[TASK ITEM] Your reply must be the number of lines in the entries that hold the word "Toggle", and nothing else.

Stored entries
........

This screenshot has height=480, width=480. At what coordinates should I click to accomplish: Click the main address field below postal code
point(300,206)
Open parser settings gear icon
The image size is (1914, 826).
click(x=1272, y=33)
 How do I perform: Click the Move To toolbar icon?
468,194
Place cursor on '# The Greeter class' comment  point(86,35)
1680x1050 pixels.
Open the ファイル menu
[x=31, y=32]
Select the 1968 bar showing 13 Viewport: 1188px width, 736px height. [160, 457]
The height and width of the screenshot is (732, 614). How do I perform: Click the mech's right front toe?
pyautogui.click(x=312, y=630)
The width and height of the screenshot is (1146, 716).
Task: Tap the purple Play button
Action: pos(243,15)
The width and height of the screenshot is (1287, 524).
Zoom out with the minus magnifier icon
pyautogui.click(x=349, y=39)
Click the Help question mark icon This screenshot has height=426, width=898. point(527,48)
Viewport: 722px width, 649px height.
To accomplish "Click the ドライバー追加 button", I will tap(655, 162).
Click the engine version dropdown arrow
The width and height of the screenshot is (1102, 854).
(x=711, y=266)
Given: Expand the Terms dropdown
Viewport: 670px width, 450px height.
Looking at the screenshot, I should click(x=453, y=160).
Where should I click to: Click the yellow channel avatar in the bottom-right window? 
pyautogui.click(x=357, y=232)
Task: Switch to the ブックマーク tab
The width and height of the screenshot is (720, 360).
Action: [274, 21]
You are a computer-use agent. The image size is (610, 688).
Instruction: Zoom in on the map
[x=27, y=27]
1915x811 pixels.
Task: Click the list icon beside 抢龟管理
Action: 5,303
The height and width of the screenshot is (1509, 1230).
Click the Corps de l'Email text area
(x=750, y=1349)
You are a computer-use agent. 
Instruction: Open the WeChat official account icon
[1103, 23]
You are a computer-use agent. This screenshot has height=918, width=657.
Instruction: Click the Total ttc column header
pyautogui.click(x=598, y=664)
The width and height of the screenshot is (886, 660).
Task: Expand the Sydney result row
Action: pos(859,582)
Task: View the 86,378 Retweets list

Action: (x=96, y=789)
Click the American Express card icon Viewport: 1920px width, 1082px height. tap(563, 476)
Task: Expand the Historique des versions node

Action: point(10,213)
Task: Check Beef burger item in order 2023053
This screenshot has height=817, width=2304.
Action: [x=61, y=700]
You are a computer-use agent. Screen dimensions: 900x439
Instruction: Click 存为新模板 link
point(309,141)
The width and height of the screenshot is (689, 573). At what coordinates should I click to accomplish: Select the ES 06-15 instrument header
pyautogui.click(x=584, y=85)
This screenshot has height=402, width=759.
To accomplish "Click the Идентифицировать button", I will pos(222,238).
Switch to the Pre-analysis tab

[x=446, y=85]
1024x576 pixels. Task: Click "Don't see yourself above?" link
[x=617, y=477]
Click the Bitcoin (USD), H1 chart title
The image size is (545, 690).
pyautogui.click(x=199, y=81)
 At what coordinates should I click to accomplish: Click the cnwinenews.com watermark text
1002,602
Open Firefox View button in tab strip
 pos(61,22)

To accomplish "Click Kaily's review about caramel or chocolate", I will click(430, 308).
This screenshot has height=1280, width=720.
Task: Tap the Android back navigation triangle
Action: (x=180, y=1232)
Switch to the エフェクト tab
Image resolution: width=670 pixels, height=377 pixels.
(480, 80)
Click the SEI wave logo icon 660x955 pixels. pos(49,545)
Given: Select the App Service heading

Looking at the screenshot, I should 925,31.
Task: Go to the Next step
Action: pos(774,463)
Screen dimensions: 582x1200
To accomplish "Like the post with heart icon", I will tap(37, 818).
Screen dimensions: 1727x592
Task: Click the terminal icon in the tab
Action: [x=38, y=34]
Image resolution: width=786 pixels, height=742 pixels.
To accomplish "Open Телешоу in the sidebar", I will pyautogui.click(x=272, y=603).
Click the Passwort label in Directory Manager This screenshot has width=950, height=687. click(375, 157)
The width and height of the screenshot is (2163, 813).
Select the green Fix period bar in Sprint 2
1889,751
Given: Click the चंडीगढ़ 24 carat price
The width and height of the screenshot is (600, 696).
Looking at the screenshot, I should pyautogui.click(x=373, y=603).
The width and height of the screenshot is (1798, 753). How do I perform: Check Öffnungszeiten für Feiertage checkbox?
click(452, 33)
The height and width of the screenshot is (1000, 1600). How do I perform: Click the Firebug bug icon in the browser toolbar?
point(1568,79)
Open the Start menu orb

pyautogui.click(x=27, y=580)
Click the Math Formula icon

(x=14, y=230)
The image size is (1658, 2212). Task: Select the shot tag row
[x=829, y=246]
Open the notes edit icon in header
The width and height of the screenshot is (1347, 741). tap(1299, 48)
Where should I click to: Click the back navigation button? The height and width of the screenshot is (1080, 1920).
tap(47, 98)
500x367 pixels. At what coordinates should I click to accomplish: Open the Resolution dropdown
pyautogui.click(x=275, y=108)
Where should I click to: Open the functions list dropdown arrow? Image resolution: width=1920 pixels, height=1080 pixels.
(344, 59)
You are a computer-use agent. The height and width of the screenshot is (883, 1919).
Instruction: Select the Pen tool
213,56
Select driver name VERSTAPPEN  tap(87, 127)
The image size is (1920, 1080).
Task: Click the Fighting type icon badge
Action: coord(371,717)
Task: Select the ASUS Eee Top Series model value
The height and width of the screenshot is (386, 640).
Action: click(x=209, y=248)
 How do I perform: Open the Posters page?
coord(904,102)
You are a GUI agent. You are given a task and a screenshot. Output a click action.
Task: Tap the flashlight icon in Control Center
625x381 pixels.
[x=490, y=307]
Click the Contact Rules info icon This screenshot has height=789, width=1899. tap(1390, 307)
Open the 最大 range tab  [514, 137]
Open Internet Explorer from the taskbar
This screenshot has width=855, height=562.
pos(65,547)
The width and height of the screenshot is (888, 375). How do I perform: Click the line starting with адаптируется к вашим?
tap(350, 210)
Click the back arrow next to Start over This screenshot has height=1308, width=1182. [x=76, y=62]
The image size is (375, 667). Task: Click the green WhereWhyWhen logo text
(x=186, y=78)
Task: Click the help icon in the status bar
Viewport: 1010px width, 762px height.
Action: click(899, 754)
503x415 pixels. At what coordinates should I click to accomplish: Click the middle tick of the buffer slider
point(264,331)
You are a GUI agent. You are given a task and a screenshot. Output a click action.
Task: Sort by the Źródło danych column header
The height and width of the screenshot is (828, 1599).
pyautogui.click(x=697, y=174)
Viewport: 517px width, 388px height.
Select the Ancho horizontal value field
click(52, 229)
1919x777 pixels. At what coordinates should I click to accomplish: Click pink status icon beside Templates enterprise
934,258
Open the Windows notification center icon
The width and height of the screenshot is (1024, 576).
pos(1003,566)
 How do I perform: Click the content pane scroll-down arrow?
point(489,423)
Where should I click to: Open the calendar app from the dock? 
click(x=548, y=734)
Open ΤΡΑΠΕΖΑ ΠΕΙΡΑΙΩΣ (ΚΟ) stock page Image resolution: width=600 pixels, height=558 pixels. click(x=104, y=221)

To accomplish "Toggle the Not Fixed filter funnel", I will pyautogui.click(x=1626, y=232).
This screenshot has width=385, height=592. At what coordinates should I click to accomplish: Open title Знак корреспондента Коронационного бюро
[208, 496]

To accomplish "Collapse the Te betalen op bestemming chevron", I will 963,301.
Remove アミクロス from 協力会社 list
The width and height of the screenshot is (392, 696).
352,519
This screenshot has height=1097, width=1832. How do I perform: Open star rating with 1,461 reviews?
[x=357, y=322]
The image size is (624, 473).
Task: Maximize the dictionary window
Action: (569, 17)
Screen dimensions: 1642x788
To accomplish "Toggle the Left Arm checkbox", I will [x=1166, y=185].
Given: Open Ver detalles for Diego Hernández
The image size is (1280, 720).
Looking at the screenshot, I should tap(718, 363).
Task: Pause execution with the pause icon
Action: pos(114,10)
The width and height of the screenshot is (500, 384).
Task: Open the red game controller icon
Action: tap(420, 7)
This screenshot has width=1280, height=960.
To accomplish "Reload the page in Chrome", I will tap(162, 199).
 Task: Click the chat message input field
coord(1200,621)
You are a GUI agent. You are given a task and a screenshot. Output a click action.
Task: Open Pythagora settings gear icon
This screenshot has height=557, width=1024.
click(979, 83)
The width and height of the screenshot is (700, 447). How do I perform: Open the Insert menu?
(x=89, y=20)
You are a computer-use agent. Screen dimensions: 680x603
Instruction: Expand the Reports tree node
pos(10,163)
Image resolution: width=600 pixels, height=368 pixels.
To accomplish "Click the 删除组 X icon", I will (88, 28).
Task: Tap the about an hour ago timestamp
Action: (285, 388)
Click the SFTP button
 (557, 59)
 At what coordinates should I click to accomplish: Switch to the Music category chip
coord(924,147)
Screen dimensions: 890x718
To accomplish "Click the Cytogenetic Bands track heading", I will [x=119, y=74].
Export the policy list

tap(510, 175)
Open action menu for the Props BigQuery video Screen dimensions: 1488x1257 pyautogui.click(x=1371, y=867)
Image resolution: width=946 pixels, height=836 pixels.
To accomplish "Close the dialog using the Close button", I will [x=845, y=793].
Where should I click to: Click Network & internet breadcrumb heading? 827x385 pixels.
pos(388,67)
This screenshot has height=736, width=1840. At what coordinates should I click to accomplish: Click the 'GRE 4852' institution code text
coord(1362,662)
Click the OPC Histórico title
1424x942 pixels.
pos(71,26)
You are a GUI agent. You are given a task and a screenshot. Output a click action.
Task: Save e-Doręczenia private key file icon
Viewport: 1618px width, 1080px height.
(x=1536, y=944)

........

[SOLUTION TO THE PROBLEM] 2